Tuesday was unfortunately 'sans rendezvous' (no reserved appointments) so I arrived when the surgery opened guessing that would be enough in advance. I opened the door of the waiting room and to my surprise (and shock) there were already at least 10 people in the room. At first I didn't understand how this whole waiting-in-the-room worked. "How would I know when it was my turn?" I thought to myself. After a good 10 minutes of confusion the next person came in and asked "C'etait qui la derniere?" (Who came in last, basically) and I finally realised that when you enter you ask who was just before you and then keep a beady eye on them to know when it's your turn. Simple, non?

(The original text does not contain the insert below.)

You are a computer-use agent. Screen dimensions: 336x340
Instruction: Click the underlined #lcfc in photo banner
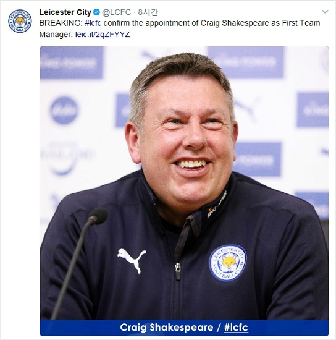point(236,328)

I was relieved to see that this rather peculiar system confused even the pro's. The older women in the room kept asking "Am I next?" or "Are you next and then I'm after you?" Who can blame them really, after 2 hours in a room full of sick people, even my head was starting to spin. Yes you read that right, 2 HOURS is how long I waited in the doctor's surgery; it was January, every Tom, Dick and Harry was sick.

Finally when my turn came around I practically dived into the doctor's office. Dr Bocarra however, was definitely worth the wait. He was incredibly nice and 100% professional, making me realise how poor the first doctor I had seen actually was. He asked me about 20 questions before he even started to examine me and even complimented my French :-) He was pretty annoyed when I showed him the antibiotics from the other doctor and said that he never should have given me those. He explained that I had bronchitis and needed strong antibiotics, nasal spray, cough medicine and allergy pills, plus the rest of the week off work. I thanked him repeatedly, paid my 33 euros and off I went to the next stop - the pharmacy.

All the medication I needed came to a grand total of 56 euros which I reluctantly handed over, while the pharmacist explained that it was so expensive because of the antibiotics I needed (he must have registered the shock on my face). So finally 89 euros down, I headed home, broke (je suis a sec/j'ai plus un radis) and defeated.

The grand total - so four days off work (with no sick pay), 15 euros for meds + 26 euros for the first doctor + 89 euros for the second doctor and meds makes Chloe a poor girl!! The French System will normally reimburse about 70% of your payments but in my case, as I'm still waiting for my carte vitale (which would be better called Card from Hell) I get nothing, zero, nada, rien. But don't worry when you finally do get your card you can buy a Louis Vuitton bag with all the money the government owe you.

Mon dieu. Take your vitamins friends!